Stress and Time Management in Nursing
Stress and Time Management in Nursing
The nursing profession demands a lot from the individuals practicing the profession. This requirement span right from the time when one joins a nursing school to when that very person retires from practicing nursing. Fortunately or unfortunately, nursing is like parenting. It is a profession practiced throughout a person’s lifetime. Since nursing is an extremely demanding profession, nurses and nursing students find themselves in the confusion of time management. Their desire to balance issues of their own life and those of their profession expose them to the realities of stress. Due to this reality, this paper reviews ways a nurse can use to manage, effectively, stress and time at the workplace.
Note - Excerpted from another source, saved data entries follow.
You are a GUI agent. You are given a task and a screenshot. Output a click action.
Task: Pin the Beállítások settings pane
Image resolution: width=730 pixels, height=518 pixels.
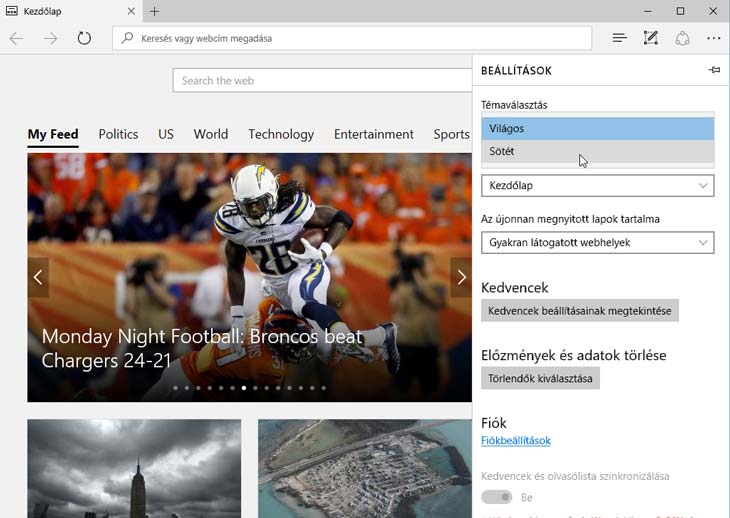(713, 70)
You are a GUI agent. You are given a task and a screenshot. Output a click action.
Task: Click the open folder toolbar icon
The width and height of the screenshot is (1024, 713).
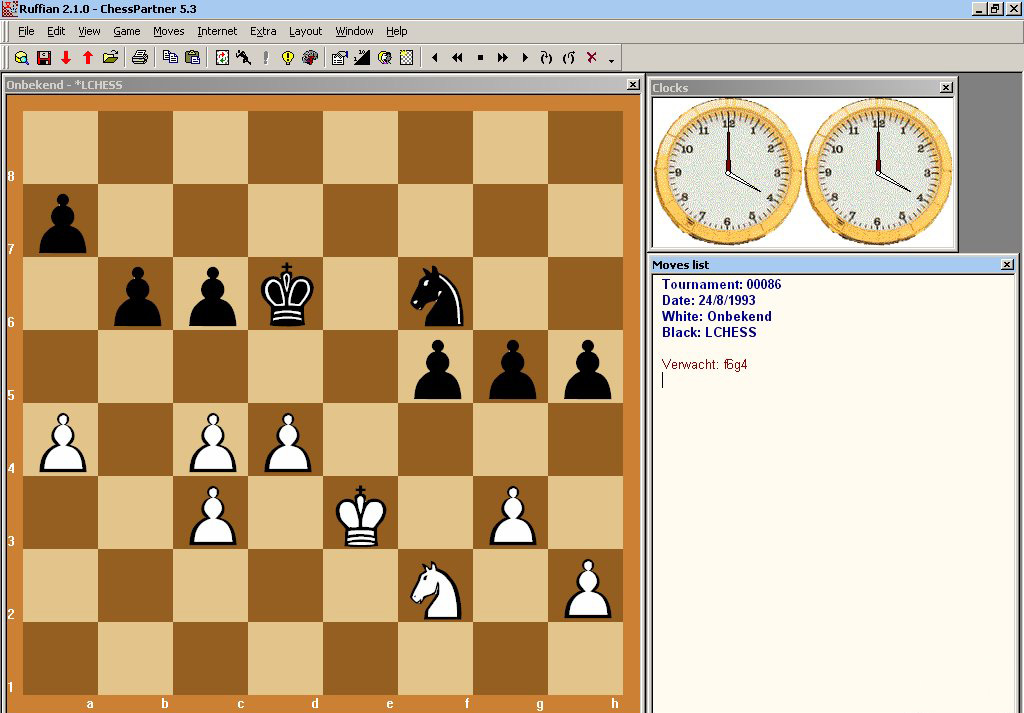click(x=110, y=58)

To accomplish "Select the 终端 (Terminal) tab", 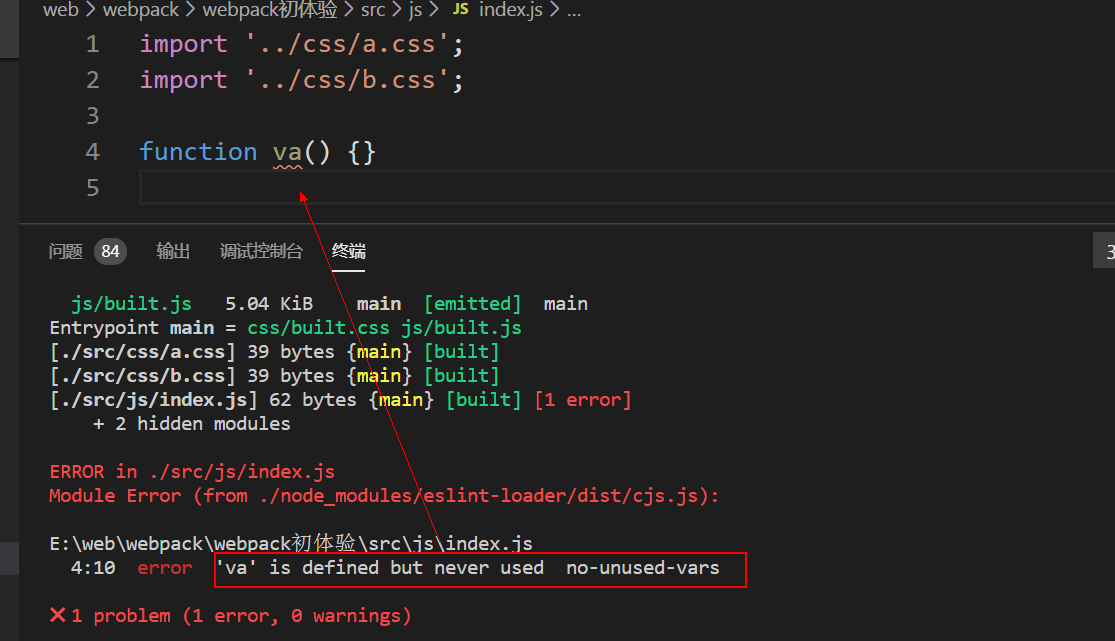I will [x=349, y=252].
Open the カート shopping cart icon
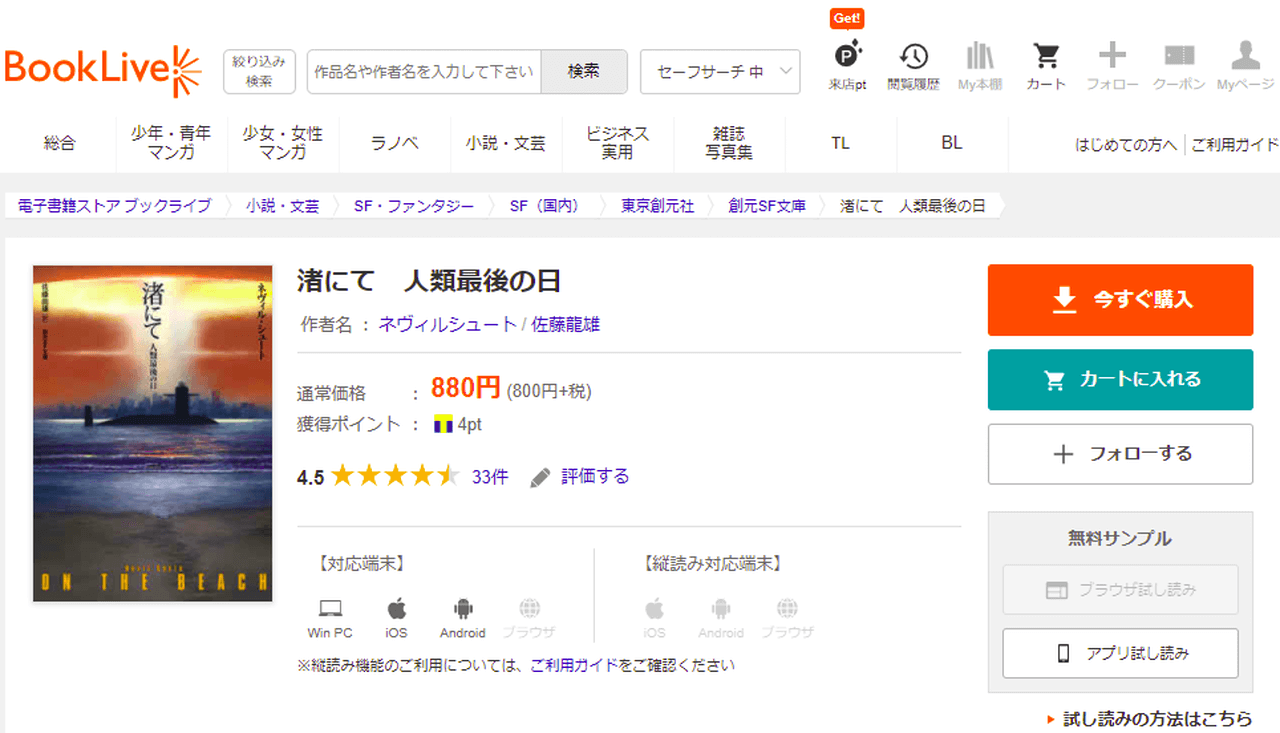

Caring is the fundamental ingredient in the nursing profession. Pamela Katz Ressler points out that caring for the sick is the main drive that causes many nurses to join the nursing profession. To give out that care which is needed by ailing people demands more than just a profession and it is for this cause that nurses have to go an extra mile. Ressler notes that this aspect exerts pressure on nurses and often causes stress when it is not well planned. Lack of planning means that one will not have the time for himself and when one does not have time for himself it means that something is wrong somewhere (Ressler, 2007). This causes what Ressler calls external stresses.
One of the ways which Ressler advocates for is that no matter how caring nurses would want to be, they must allocate time for themselves. Giving time for yourself means that you will have the time and the capability to respond positively to any kind of pressure, but when you do not have time, even trivial things will be causing immense stress on you. By allocating some personal time on the to-do list, you get enough time to review what you have achieved so far and have a moment of relaxing and refreshing your mind and body (Ressler, 2007). Since time is scarce, Ressler believes that self-mindfulness can be practiced anywhere by doing simple things like breathing deep or doing some little exercises. Concentrating on the progress and avoiding the bad past are also recommendable ways to overcome stress and manage time better in the nursing field (Ressler, 2007).
Kim Catanzarite echoes Pamela Katz Ressler’s opinion on stress and time management for all nursing professionals. Kim outlines nine ways through which a nurse can use to ease stress. The methods are simple and are not only applicable in the nursing profession, but also anywhere else where this phenomenon manifests (Catanzarite, 2010). Understanding yourself, taking a deep breath and simple outdoor activities like a walk or exercises are some of the ways Kim outlines. What a nurse eats and the relationship nurses have between different stakeholders also count in handling stress. One way to relate well and avoid stress is to know the people around you (Catanzarite, 2010). On time management, Kim notes the importance of delegating and totally avoiding procrastination.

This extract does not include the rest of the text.